**ACTIVITY**
No line before the one holding "This screenshot has width=1000, height=607." is to be copied; that line and all after it, through the end of the listing, are returned exactly, minus pictures.

**SUPPLIED ENTRIES**
....

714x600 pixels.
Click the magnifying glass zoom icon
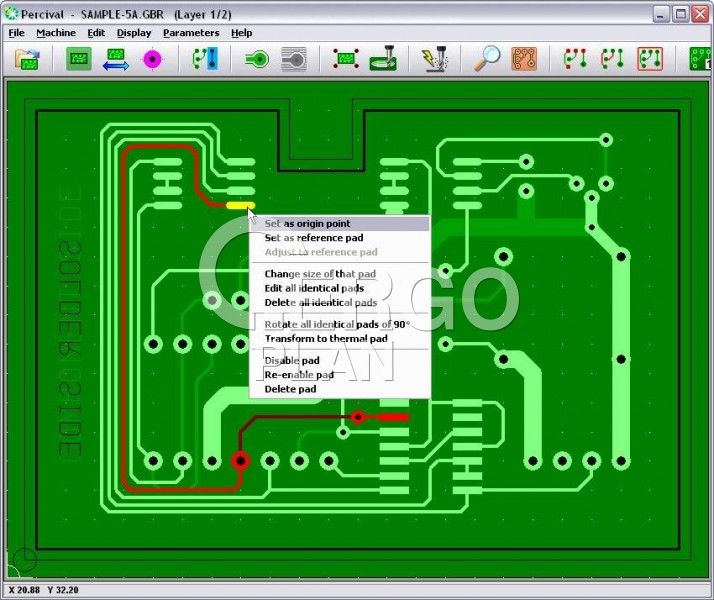(x=487, y=59)
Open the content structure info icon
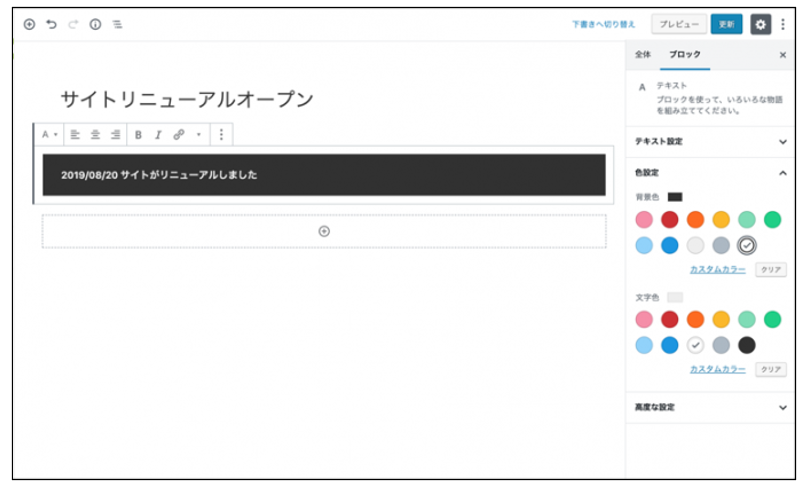The height and width of the screenshot is (493, 807). [95, 24]
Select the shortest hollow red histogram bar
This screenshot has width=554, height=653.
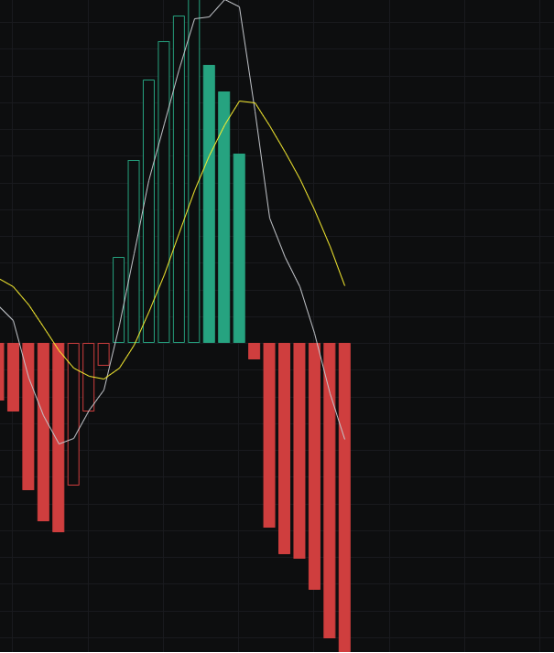click(x=104, y=354)

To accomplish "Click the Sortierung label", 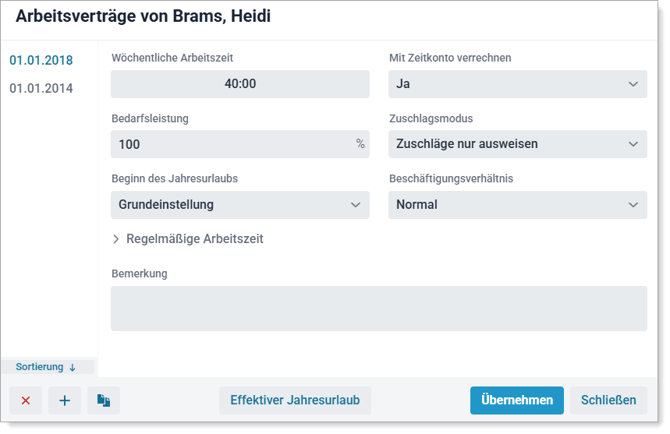I will point(39,367).
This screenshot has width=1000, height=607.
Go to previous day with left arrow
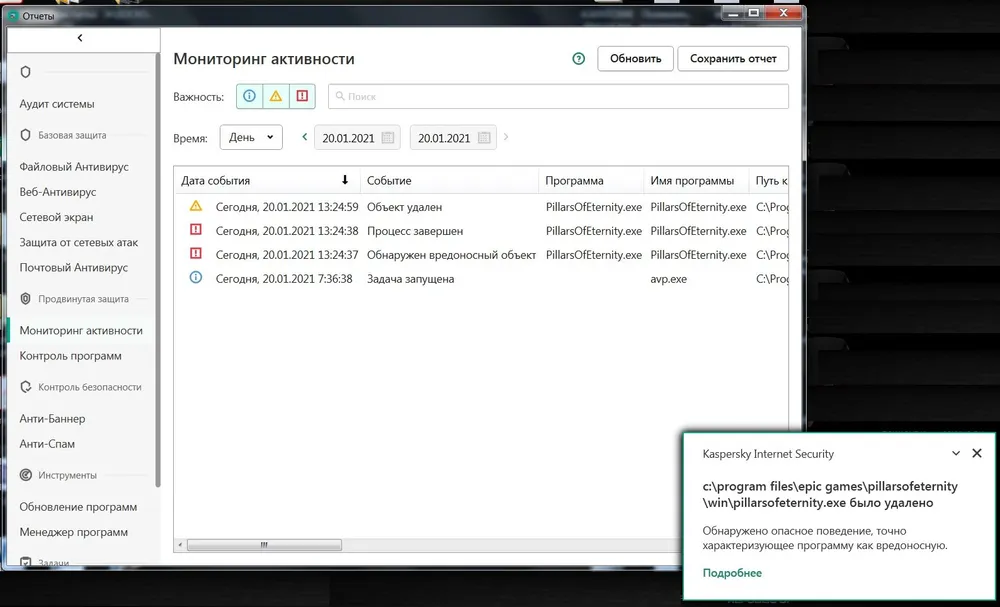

....

**SOLUTION TO THE PROBLEM**
This screenshot has width=1000, height=607.
Go to previous day with left arrow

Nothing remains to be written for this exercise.